It seems easy enough that there is no point accepting unfair
behaviour like the old scheduler if we're going to go to all
this trouble to replace it. The old scheduler seems to have
bounded unfairness and bounded starvation, so let the good times
roll.


> > processes are special only because that's how we've always done
> > scheduling.  I'm not precluding other groupings for fairness, though.
> 
> If you make one form of fairness a -requirement- for all acceptable
> algorithms, your -are- precluding most other forms of fairness.
> 
> If you refuse to define what "fairness" means when specifying your
> requirement, what's the point of requiring it?

I don't refuse. I'm talking about per-process CPU time fairness.
My paragraph above was pointing out that subsequent work to
add other classes of fairness are not excluded as configurable
features, but this basic type of fairness should be included.


> > What do you mean optimal? If your criteria is fairness, then of course
> > it is optimal. If your criteria is throughput, then it probably isn't.
> 
> I don't know what optimal behavior is. And neither do you. It may or
> may not be fair. It very likely includes small deviations from fair.

You misunderstand me. There is no single "optimal" when you're talking
about fairness (or most other scheduler things). So pondering whether
fairness is optimal or not doesn't really make sense.

I'm saying it should be a basic axiom, not that it is quantitively
better. It isn't a refutable argument. I state it because that it is
what users and programs expect.

You can reject that, and fine. I guess if a scheduler comes along that
does exactly the right thing for everyone, then it is better than any
fair scheduler. So OK, while we're talking theoretical, I won't dismiss
an unfair scheduler out of hand.


> > > [2] It's trivial to construct two or more perfectly reasonable and
> > > desirable definitions of fairness that are mutually incompatible.
> > 
> > Probably not if you use common sense, and in the context of a replacement
> > for the 2.6 scheduler.
> 
> Ok, trivial example.

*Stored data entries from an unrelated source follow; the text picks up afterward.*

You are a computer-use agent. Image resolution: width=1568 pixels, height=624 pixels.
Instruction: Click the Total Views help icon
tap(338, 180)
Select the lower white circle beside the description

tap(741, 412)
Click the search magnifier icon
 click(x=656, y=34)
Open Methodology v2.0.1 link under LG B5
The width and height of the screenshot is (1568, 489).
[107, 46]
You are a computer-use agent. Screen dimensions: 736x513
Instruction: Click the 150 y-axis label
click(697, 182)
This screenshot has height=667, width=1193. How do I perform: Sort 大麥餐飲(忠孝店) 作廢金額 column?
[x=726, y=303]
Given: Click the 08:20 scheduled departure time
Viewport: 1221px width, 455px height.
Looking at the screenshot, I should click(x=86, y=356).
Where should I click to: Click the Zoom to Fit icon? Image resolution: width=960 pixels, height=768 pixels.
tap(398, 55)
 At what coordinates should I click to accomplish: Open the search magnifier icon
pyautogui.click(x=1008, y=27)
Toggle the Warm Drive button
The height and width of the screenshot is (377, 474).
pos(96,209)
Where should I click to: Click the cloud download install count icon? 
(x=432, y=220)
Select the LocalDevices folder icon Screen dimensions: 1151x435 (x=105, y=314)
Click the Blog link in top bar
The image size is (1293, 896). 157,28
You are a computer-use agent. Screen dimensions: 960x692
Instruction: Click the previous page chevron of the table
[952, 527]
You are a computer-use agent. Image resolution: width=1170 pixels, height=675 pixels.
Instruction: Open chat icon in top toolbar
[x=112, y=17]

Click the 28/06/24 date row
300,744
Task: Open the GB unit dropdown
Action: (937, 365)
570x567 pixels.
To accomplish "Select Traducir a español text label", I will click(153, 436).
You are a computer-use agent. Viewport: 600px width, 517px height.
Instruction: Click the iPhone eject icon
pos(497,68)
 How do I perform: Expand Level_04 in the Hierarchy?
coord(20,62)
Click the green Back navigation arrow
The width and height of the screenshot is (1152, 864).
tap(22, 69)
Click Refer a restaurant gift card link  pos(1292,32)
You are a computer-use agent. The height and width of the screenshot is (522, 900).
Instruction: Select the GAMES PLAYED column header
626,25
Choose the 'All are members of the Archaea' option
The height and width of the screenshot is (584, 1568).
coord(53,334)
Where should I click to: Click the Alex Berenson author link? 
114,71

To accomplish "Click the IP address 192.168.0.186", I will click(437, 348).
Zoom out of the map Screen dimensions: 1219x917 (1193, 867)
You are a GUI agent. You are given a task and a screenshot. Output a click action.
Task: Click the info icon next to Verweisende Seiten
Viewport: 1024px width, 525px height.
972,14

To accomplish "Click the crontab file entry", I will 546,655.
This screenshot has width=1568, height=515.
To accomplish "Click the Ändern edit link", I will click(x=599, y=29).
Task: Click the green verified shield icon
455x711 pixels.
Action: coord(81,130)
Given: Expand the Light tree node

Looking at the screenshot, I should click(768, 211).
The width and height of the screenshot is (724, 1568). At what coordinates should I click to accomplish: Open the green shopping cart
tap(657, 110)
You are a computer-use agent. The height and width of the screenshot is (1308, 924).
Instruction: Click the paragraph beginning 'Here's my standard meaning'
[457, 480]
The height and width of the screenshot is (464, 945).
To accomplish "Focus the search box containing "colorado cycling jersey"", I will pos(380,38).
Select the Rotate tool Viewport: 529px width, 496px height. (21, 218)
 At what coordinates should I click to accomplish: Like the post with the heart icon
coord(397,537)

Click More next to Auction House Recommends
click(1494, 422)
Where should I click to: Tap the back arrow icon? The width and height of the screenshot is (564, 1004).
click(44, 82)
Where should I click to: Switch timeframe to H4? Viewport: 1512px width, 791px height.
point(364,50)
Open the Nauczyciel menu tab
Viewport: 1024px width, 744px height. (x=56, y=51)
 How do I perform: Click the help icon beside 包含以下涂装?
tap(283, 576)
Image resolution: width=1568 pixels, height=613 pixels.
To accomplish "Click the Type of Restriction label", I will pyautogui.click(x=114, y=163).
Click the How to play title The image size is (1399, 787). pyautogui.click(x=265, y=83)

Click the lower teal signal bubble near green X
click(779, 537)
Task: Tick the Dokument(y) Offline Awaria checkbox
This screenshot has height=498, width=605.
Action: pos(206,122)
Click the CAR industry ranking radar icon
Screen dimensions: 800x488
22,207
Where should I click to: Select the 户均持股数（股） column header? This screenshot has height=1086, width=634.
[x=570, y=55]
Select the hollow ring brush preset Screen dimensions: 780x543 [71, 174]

You cannot allocate equal CPU time to
> processes/tasks and simultaneously allocate equal time to thread
> groups. Is it common sense that a heavily-threaded app should be able
> to get hugely more CPU than a well-written app? No. I don't want Joe's
> stupid Java app to make my compile crawl.
> 
> On the other hand, if my heavily threaded app is, say, a voicemail
> server serving 30 customers, I probably want it to get 30x the CPU of
> my gzip job.

So that might be a nice addition, but the base funcionality is threads
simply because that's what we've always done. Just common sense.